What you have to do :: The answer should match the entries below word for word, minus their pictures.
======== Exercise materials ========
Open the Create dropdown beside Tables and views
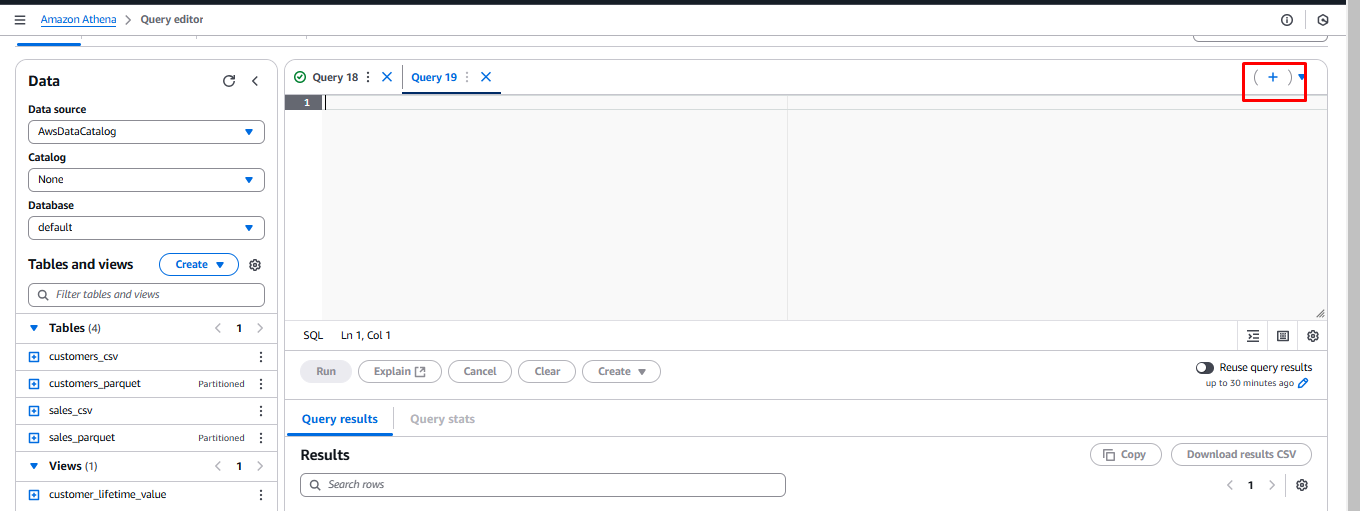The image size is (1360, 511). 199,265
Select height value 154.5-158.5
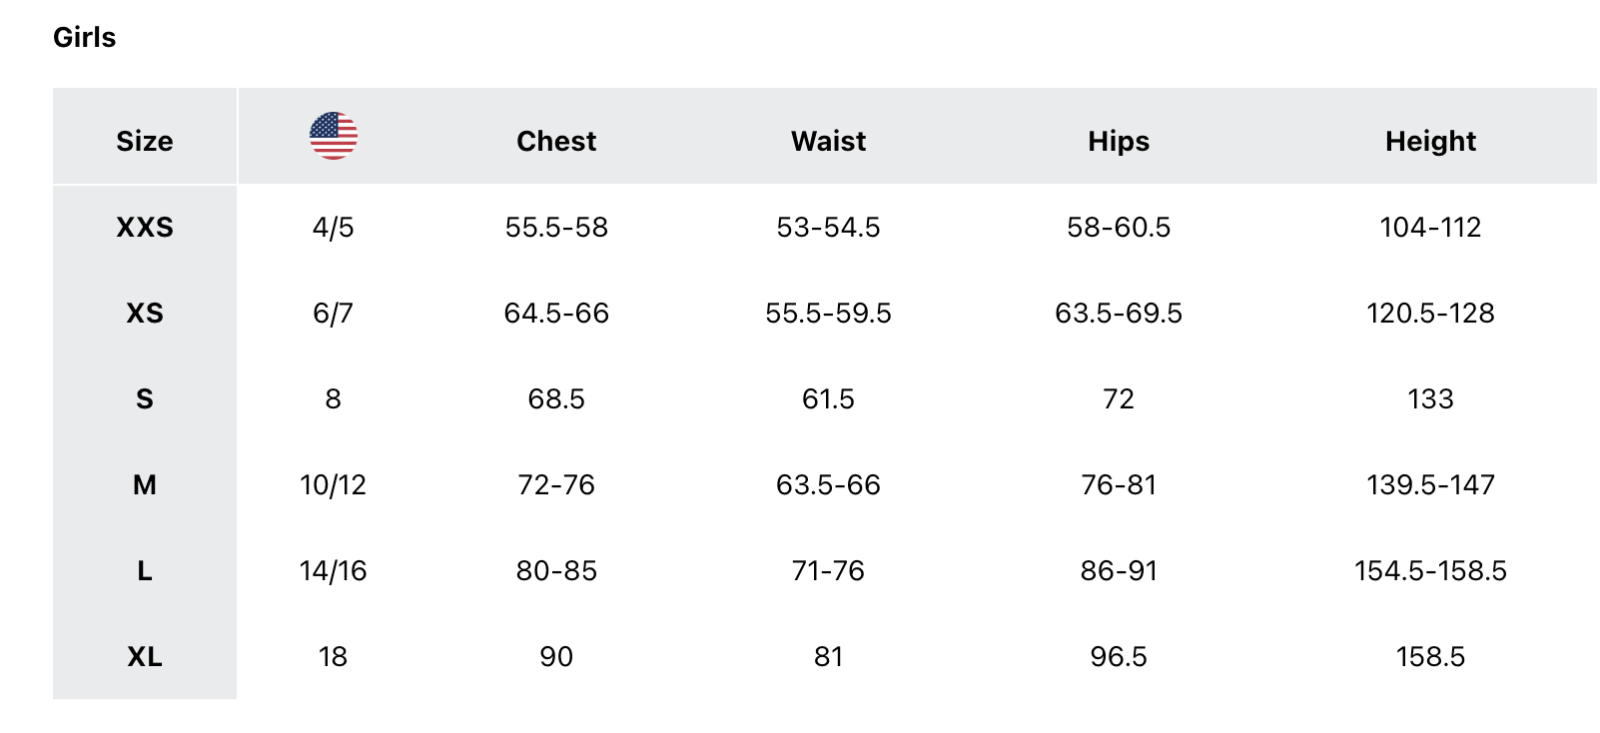 [x=1430, y=571]
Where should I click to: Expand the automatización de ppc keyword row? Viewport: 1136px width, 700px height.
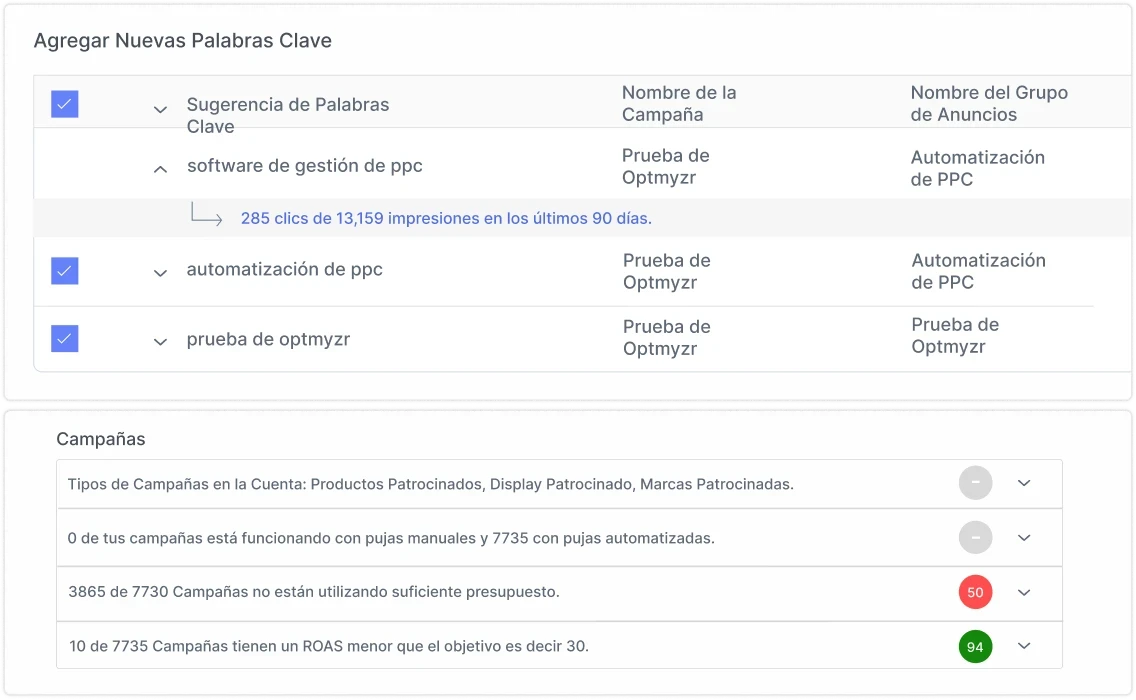point(159,272)
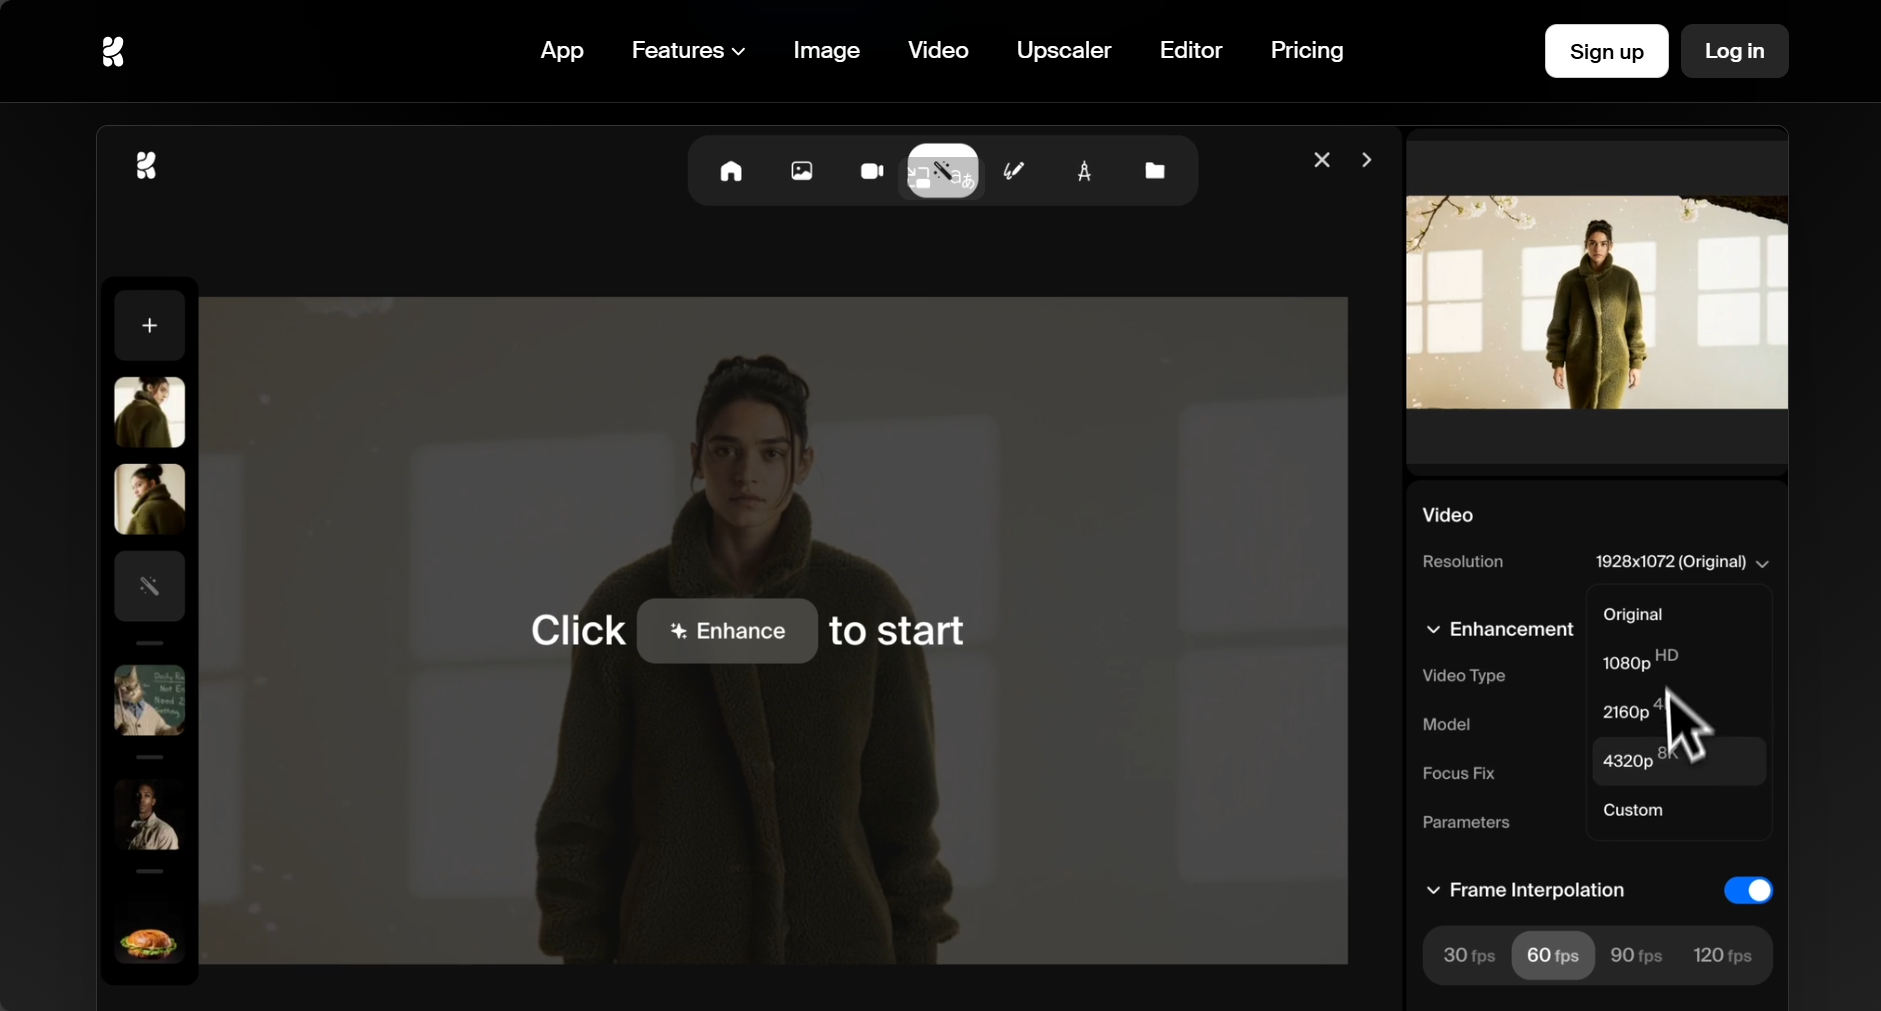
========
Written answer ::
Open the Create dropdown beside Tables and views
The image size is (1360, 511). 199,265
Select height value 154.5-158.5
 [x=1430, y=571]
Where should I click to: Expand the automatización de ppc keyword row? Viewport: 1136px width, 700px height.
point(159,272)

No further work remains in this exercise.